Again though, I will use this platform to say that FOR ME, if I did not use the drug Chantix, I would probably not have been able to quit. But, having said this-I absolutely know that I was ready to quit because I not only needed the surgery and needed to quit for that but bottom line-I ABSOLUTELY RAN OUT OF WAYS FINANCIALLY TO CONTINUE SMOKING!!

Anyway, ramblings on aside, again I will say that smoking and quitting are multi-facetted and remain to be very very personal.
Glad to hear from you Lori, and thanks for sharing your thoughts!
Luv, Mari Lynn
Comment by Mari Lynn Young on August 16, 2009 at 4:04pm
Hi Lori!
Pardon me for not responding to your post sooner, lots been going on and also I still have limited ability to sit @ the 'puter.

OK-now to your post-WOW!! You know, I am not surprised, and I'm not at all saying that in any kind of derogatory way towards you and sure hope that you didn't take it that way. But-whenever someone swears that "this or that special something" is going to magically remove said item off the map, I always smell a rat in that kind of inference! I strongly believe if someone has a "new angle" so to speak on an age-old problem, yes it becomes compelling to try it. But smoking is a very very personal thing and frankly-I commend you for listening to your own voice and realizing that it just isn't your time (yet!) to give up the smokes, or as I affectionately referred to them as "smokie treats"!! I absolutely know that if I did nopt have this back surgery and my recovery as reason to give up smoking, I wouls still to this day be smoking. I liked smoking!! Hell, I really even LOVED IT and I miss my relationship I had with it!! But, I know that despite my frequent attempts at getting that same "love experience" back with taking a few hits here and there, cigarettes don't taste the same to me any more. I am not sure other than to think that my brain chemistry has been altered in such a way that they just don't feel "fulfilling" like they did. And, I absolutely DO think that brain chemistry has something to do with it.

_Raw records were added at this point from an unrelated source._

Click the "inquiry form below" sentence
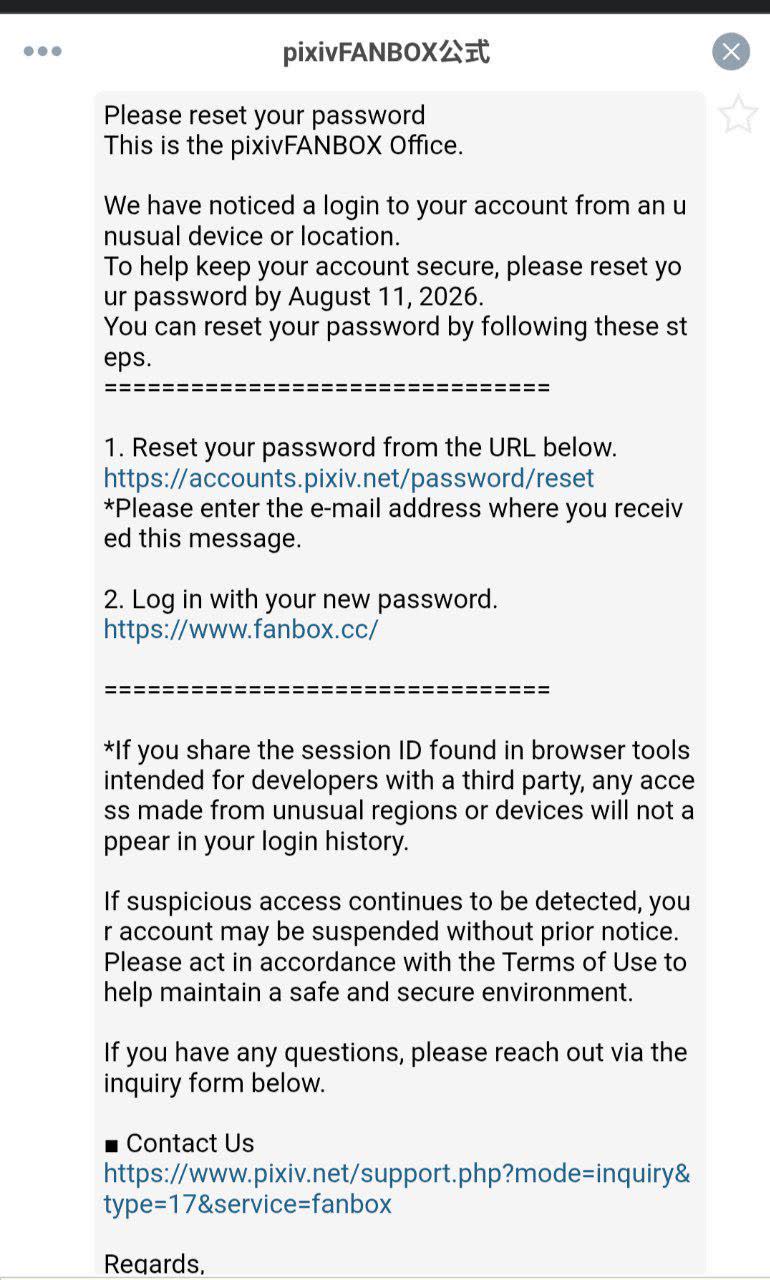The image size is (770, 1280). [x=395, y=1067]
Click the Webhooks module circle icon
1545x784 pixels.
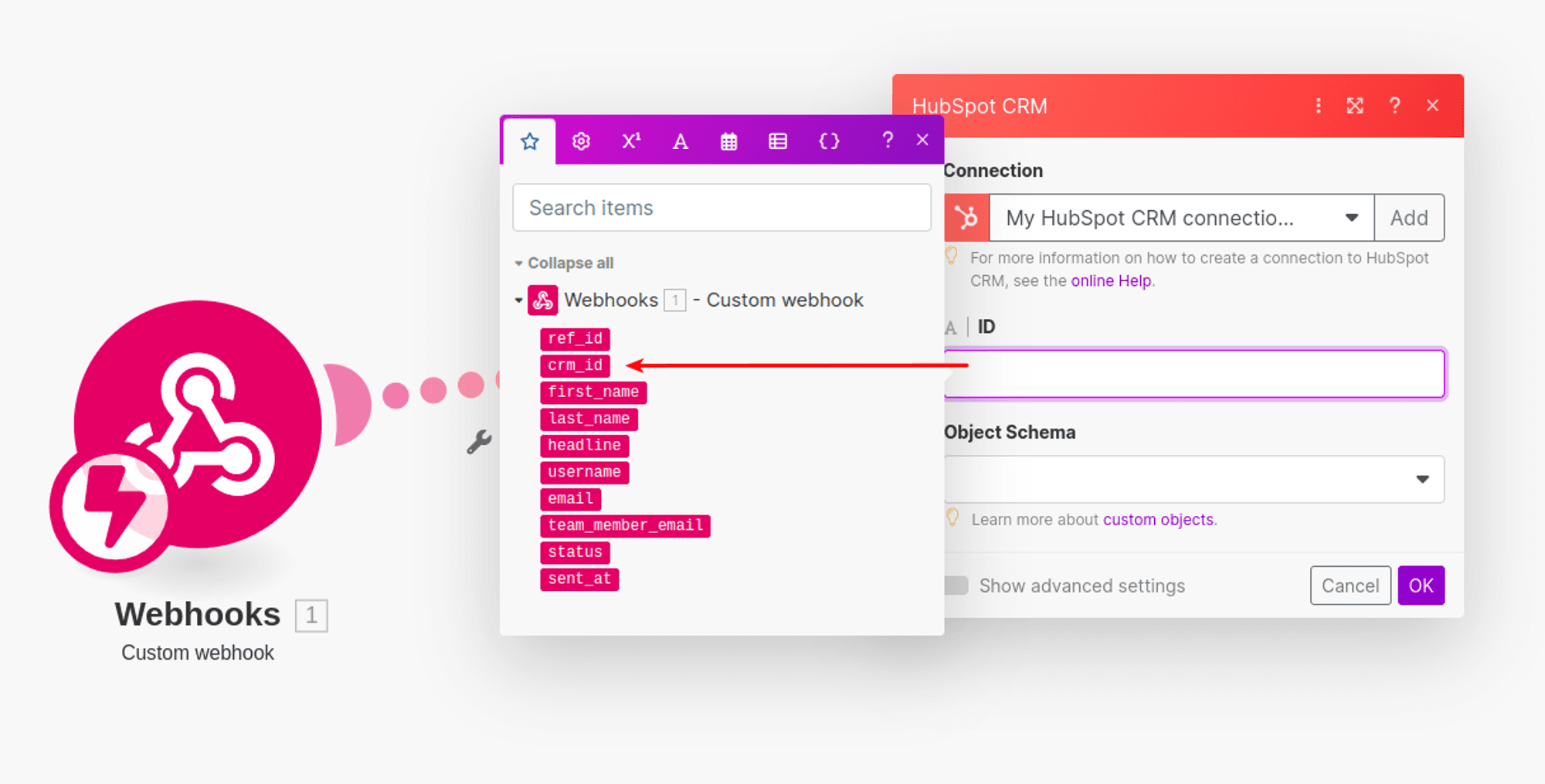(x=197, y=423)
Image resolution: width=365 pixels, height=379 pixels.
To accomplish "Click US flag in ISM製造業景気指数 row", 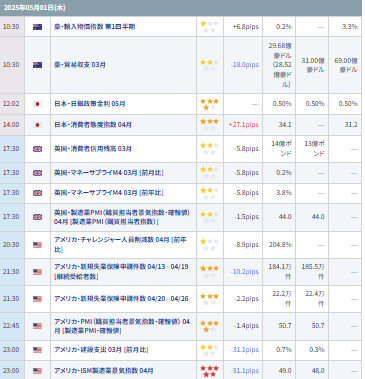I will coord(37,371).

For example-we are WIRED with nicotinic reseptors in our brains! Imagine that, we are HARDWIRED to smoke, so to speak. So, why don't the other 200+ million or so Americans that don't smoke go nuts without a cigarette? I think because the other biochemical neurotransmitters (serotonin and dopamine) in the brain and body can more than make up for the supposed lack of nicotine in the body. Ultimately, when you don't have nicotine to STIMULATE the production of those two chemicals, other things can. Smokers have been found to be sorely lacking in the amount those 2 neurotransmitters should be in the so-called "normal" brain. I think I was born "serotonin deficient", based on some theories I've come across.

But, lest this post sound more like a biochemistry lecture than a op=ed on your findings, again, I say
Comment by Lori Abrams on August 9, 2009 at 7:06pm
I read the book and did not quit. I think I was ready at one point but it told me to keep smoking. The M's said it was an experience for me but the whole of me wasn't and isn't ready. I got so messed up trying not to take a drag but right after that, my immune system sunk. I still have the burning tongue from the "experience." Still have the book and may pick it up again. Maybe it is going to take me several times to read it? It didn't work for me.
Comment by Mari Lynn Young on August 5, 2009 at 7:05pm
Yup!! I started therapy today and though I started it later than expected (I had to wear my back brace on longer than expected too-6 weeks longer) nonetheless, timing is always perfect in the cosmos. Today is a full moon of course and an eclipse as well.
there is a very good article on Jose and Lena Stevens' website (R U familiar with their work? If not, they are M channels too) and their website is www.PowerPathSeminars.com It is a very good time for us to heal the sacred feminine within and send that healing energy out to the world!!

How is the smoking/no smoking thing going?